The Ill-Posed Foundations of Physics-Informed Neural Networks and Their Finite-Difference Variants

TL;DR

This paper reveals that both AD- and FD-PINNs are inherently ill-posed for solving PDEs, but FD-PINNs exhibit more stable behavior and robustness, explained through a unified mathematical framework.

Contribution

It provides a unified mathematical foundation for AD- and FD-PINNs, proving their ill-posedness and elucidating the structural reasons behind FD-PINNs' stability.

Findings

Both AD- and FD-PINNs are ill-posed with non-unique minimizers.

FD-PINNs are tightly coupled to finite-difference schemes and align with discrete PDE solutions.

FD-PINNs demonstrate stability and robustness in forward and inverse problems, even with noisy data.

Abstract

Physics-informed neural networks based on automatic differentiation (AD-PINNs) and their finite-difference counterparts (FD-PINNs) are widely used for solving partial differential equations (PDEs), yet their analytical properties remain poorly understood. This work provides a unified mathematical foundation for both formulations. Under mild regularity assumptions on the activation function and for sufficiently wide neural networks of depth at least two, we prove that both the AD- and FD-PINN optimization problems are ill-posed: whenever a minimizer exists, there are in fact infinitely many, and uniqueness fails regardless of the choice of collocation points or finite-difference stencil. Nevertheless, we establish two structural properties. First, whenever the underlying PDE or its finite-difference discretization admits a solution, the corresponding AD-PINN or FD-PINN loss also admits a minimizer, realizable by a neural network of finite width.
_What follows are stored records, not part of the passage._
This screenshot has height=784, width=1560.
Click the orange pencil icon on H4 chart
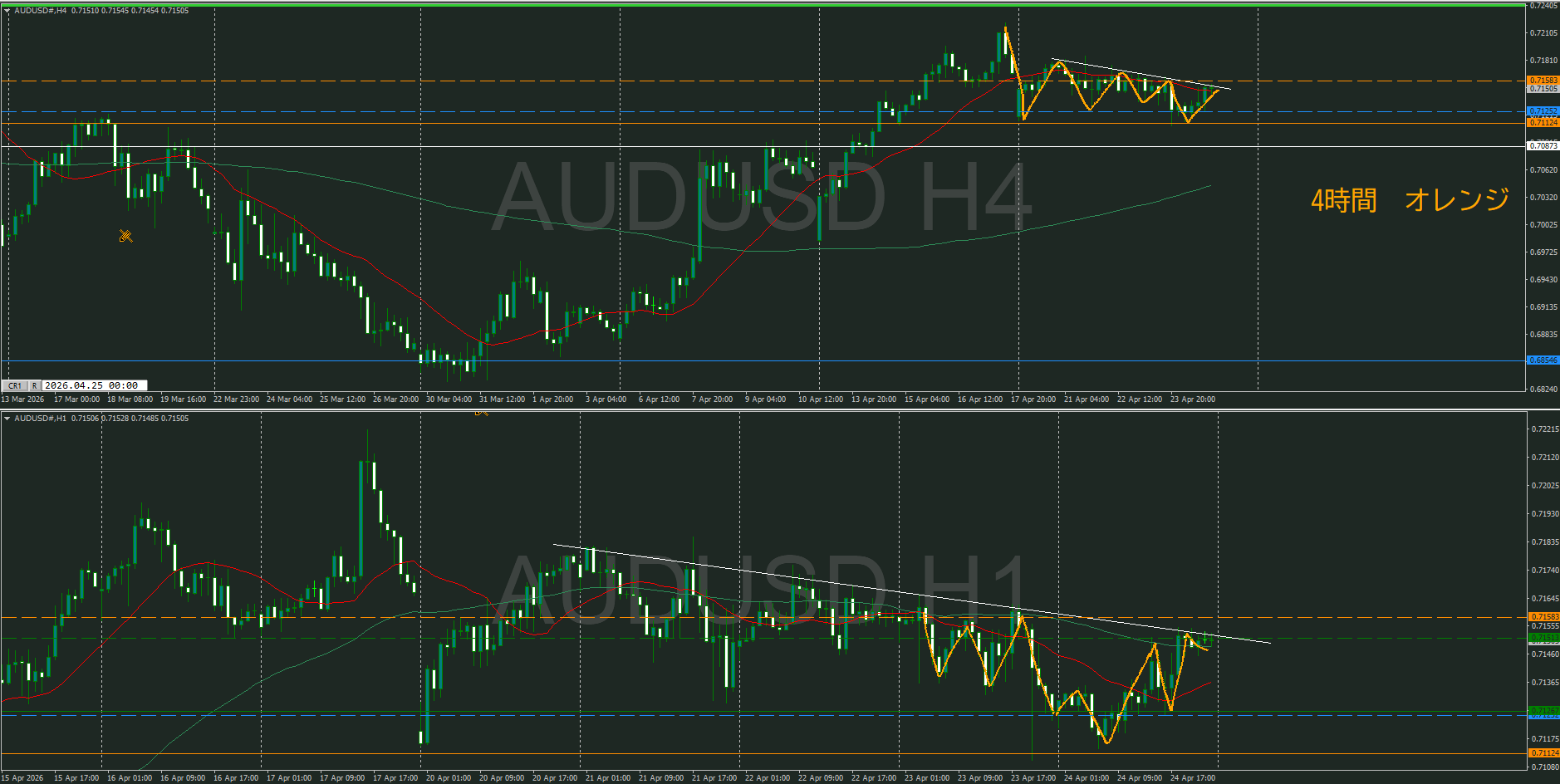pyautogui.click(x=125, y=237)
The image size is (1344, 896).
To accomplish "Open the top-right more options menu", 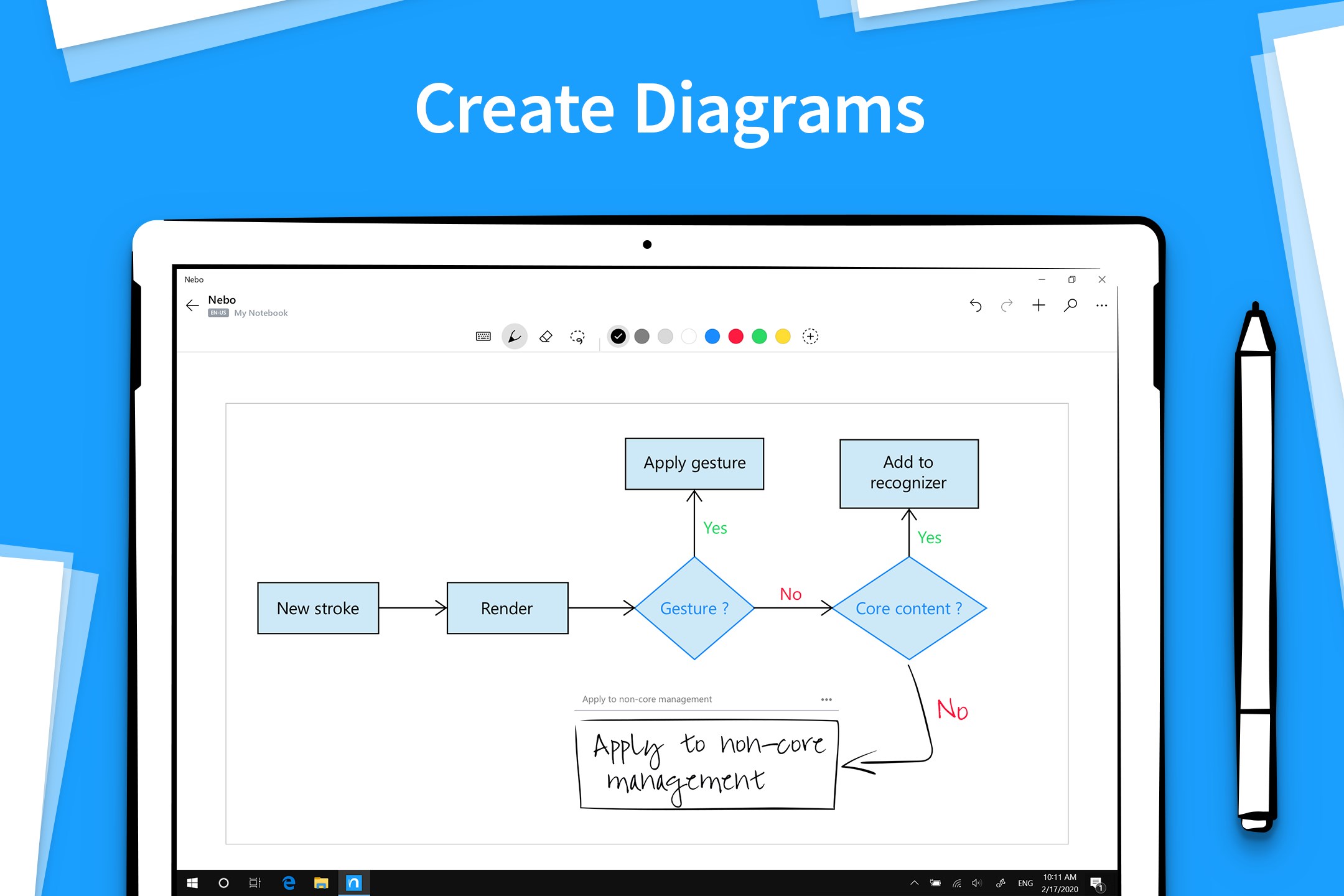I will [x=1101, y=306].
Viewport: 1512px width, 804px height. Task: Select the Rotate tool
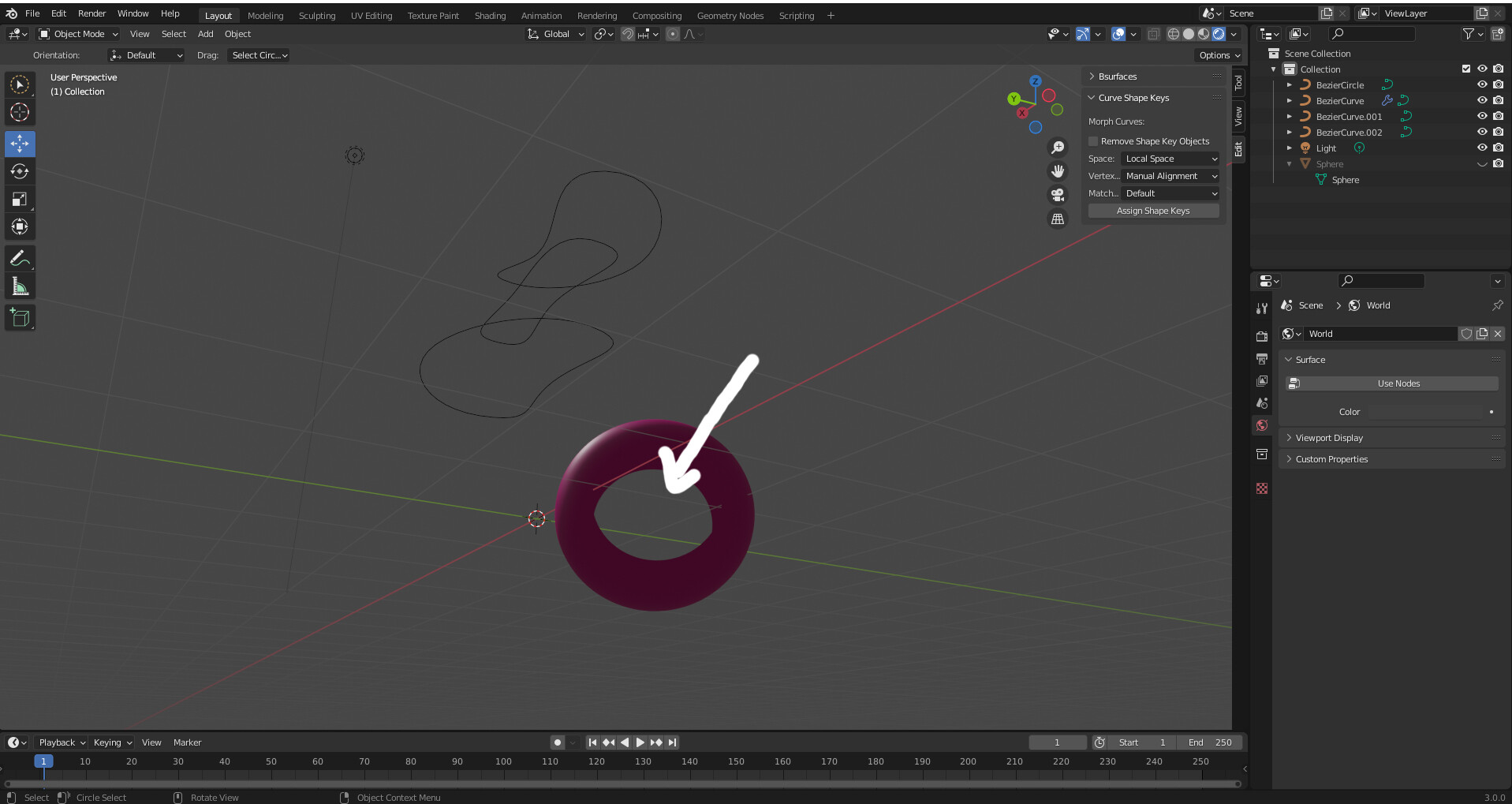[x=20, y=171]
Second, FD-PINNs are tightly coupled to the underlying finite-difference scheme: every FD-PINN minimizer agrees with a finite-difference minimizer on the grid, and in regimes where the discrete PDE solution is unique, all zero-loss FD-PINN minimizers coincide with the discrete PDE solution on the stencil. Numerical experiments illustrate these theoretical insights: FD-PINNs remain stable in representative forward and inverse problems, including settings where AD-PINNs may fail to converge. We also include an inverse problem with noisy data, demonstrating that FD-PINNs retain robustness in this setting as well. Taken together, our results clarify the analytical limitations of AD-PINNs and explain the structural reasons for the more stable behavior observed in FD-PINNs.